Experiments 2/2 - Experiment Set-Up
Two sets of experiments were conducted using the system and environments described previously:
- RL rate experiments – to assess the rate at which a stable policy could be learnt using RL in a variety of robot environments.
- RL vs. non-AI control – to compare RL against a non-AI control method.
In order to direct the learning process in both sets of experiments, the following rewards were used: +100 if the robot reaches the battery recharging station, -1.0 if the robot makes a straight move (N, S, E, W), and -1.4 if the robot makes a diagonal move (NE, NW, SE, SW). These rewards encouraged the robot to move to the recharging station in the least number of valid moves to achieve a maximum reward.
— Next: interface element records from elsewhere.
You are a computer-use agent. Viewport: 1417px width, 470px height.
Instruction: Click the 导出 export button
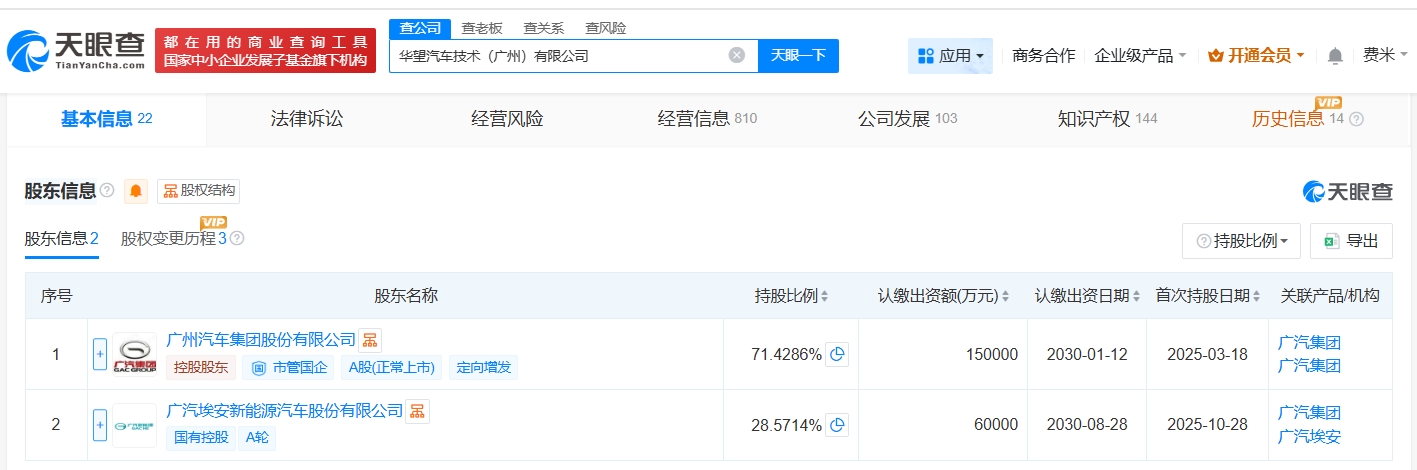[1351, 241]
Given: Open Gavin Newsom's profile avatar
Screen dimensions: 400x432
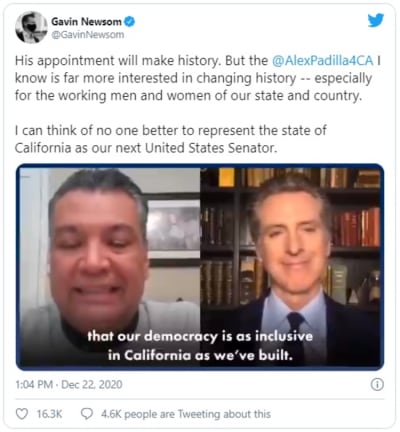Looking at the screenshot, I should 31,27.
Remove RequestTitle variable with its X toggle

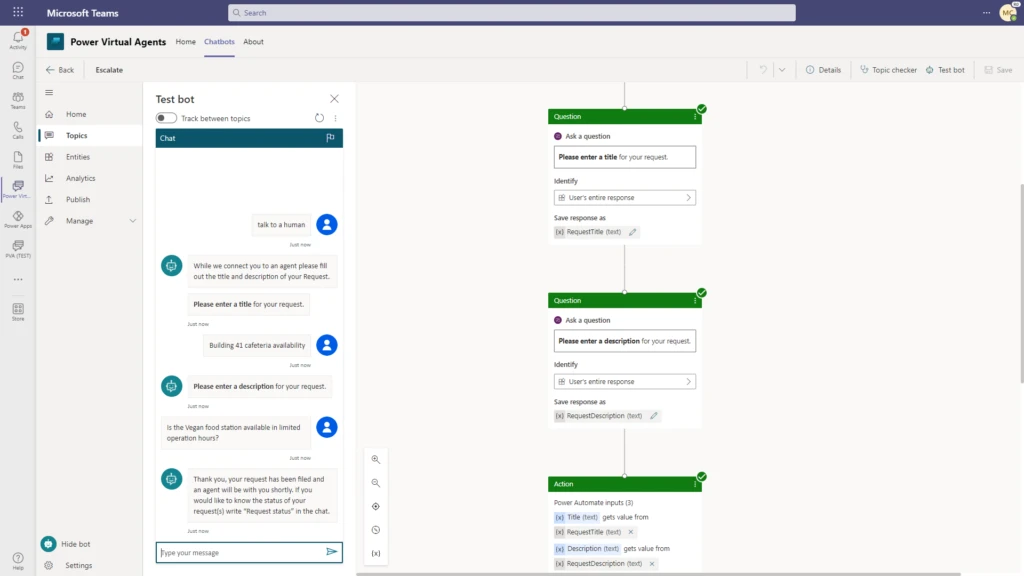629,533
In the Q-learning algorithm α was set to 0.1 to encourage learning to occur slowly, γ was set to 0.9 so that future reward has more value than immediate reward, and ε in the ε-greedy algorithm was set to 0.001 to encourage exploration on average only once every 1000 moves, so that the robot utilises maximum reward actions more often. The experiment set-up is shown in the slide above. In this set-up a AIA is located on a PC on which it runs a number of simulations of the robot environments. By running a large number of simulations in which the robot starts in a variety of different locations, the AIA can learn the optimum path the robot should follow given any start point in the environment.